Handwerk im ländlichen Raum nicht zusätzlich belasten – Klingbeil gegen Ausweitung der Fahrtenschreiberpflicht

Der SPD-Bundestagsabgeordnete hat nach einem Besuch beim Bispinger Unternehmen Jipp-Metallbau die Initiative übernommen, um in Berlin und Brüssel gegen eine Ausweitung der Fahrtenschreiberpflicht zu werben.

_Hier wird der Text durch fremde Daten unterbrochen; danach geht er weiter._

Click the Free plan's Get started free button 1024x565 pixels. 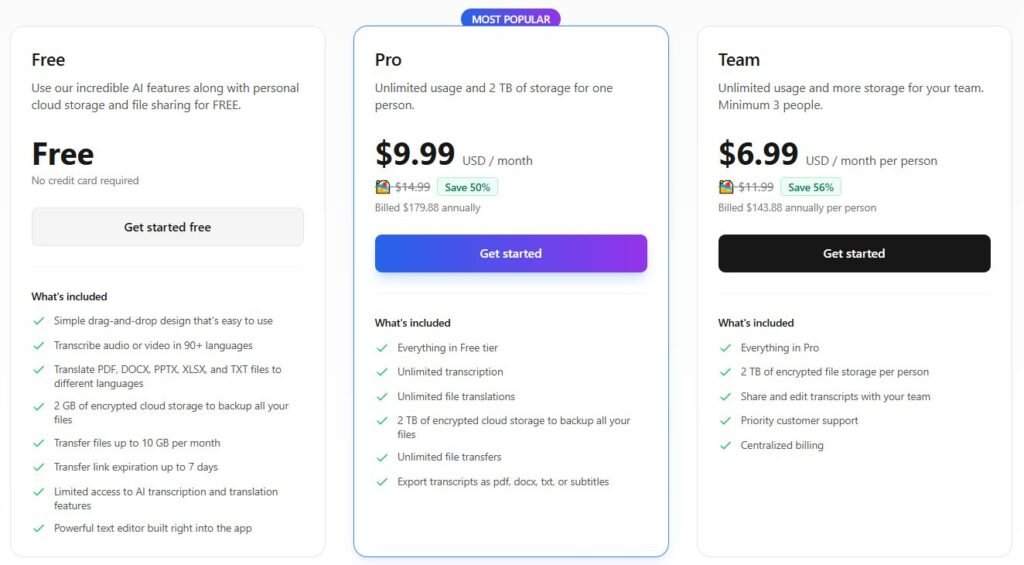pyautogui.click(x=167, y=227)
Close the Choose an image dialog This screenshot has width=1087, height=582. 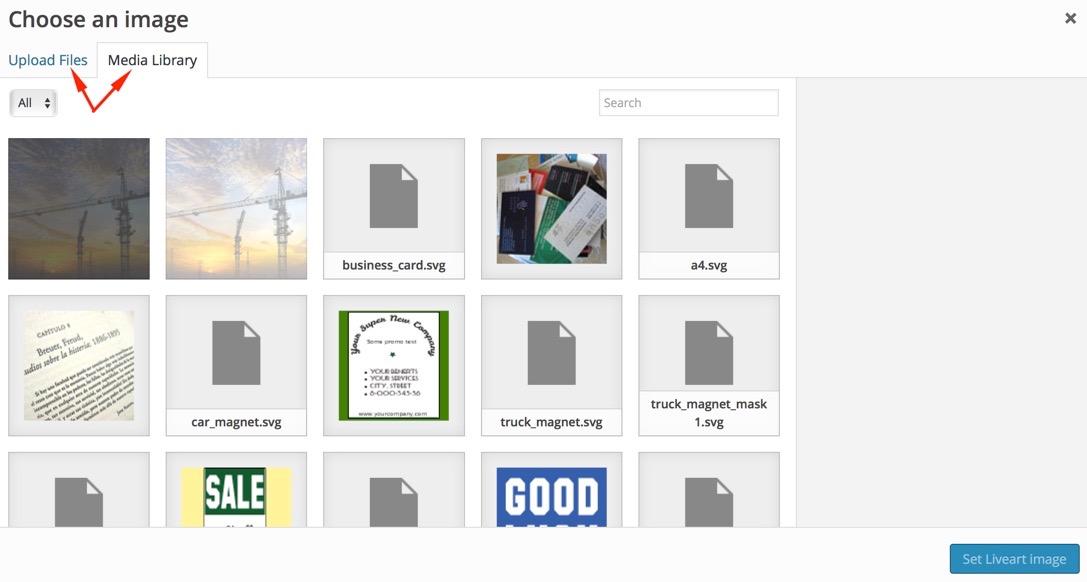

Von links: Conni Baden, Marcel Jipp von Jipp Metallbau, Karin Einhoff und Lars Klingbeil

„Für viele Handwerksbetriebe in unserer Region, die zu Baustellen in ganz Norddeutschland fahren, bedeuten die Vorschläge der EU-Kommission einen großen bürokratischen und finanziellen Aufwand. Der Einsatz von elektronischen Fahrtenschreibern im Transportwesen um Lenk- und Ruhezeiten einzuhalten ist wichtig. Das Handwerk sollte damit jedoch nicht zusätzlich belastet werden“, so Klingbeil.

Der Unternehmer Marcel Jipp hatte den Abgeordneten auf die geplanten Änderungen hingewiesen. Hintergrund sind auf europäischer Ebene diskutierte Vorschriften für den intelligenten Fahrtenschreiber. Der Vorschlag der EU-Kommission sieht vor, diesen, ab einer Entfernung von 100 Kilometern und einem Fahrzeuggewicht von 2,8 Tonnen, verpflichtend für dienstbezogene Fahrten einzuführen. Viele Baustellen-Fahrzeuge überschreiten diese Grenzwerte. Jipp wies darauf hin, dass viele Unternehmen im ländlichen Raum mehr als 100 Kilometer zu Baustellen fahren und zeigte auf, dass diese Regelung in seinem Unternehmen durch Fahrerkarten, Lese- und Kontrollgeräte Anschaffungskosten von mehreren Tausend Euro verursachen würde. Hinzu käme zusätzlicher technischer und bürokratischer Aufwand. Viele Unternehmen in der Region wären in gleichem Maße betroffen. Klingbeil hatte den Kontakt zu den niedersächsischen Europaabgeordneten hergestellt und für einen Alternativvorschlag geworben. Die SPD-Fraktion im Europaparlament wird sich in den Verhandlungen für eine Befreiung von der Fahrtenschreiberpflicht bis 150 Kilometern und bis 3,5 Tonnen einsetzen. Auch der Verkehrsausschuss des Bundestags hat sich inzwischen einstimmig für diese Variante ausgesprochen und die Bundesregierung aufgefordert sich auf europäischer Ebene entsprechend einzusetzen. „Ich hoffe das auch dort Einsicht einkehrt“, sagte Klingbeil, der mit Jipp vereinbarte den engen Austausch in dieser Frage fortzusetzen.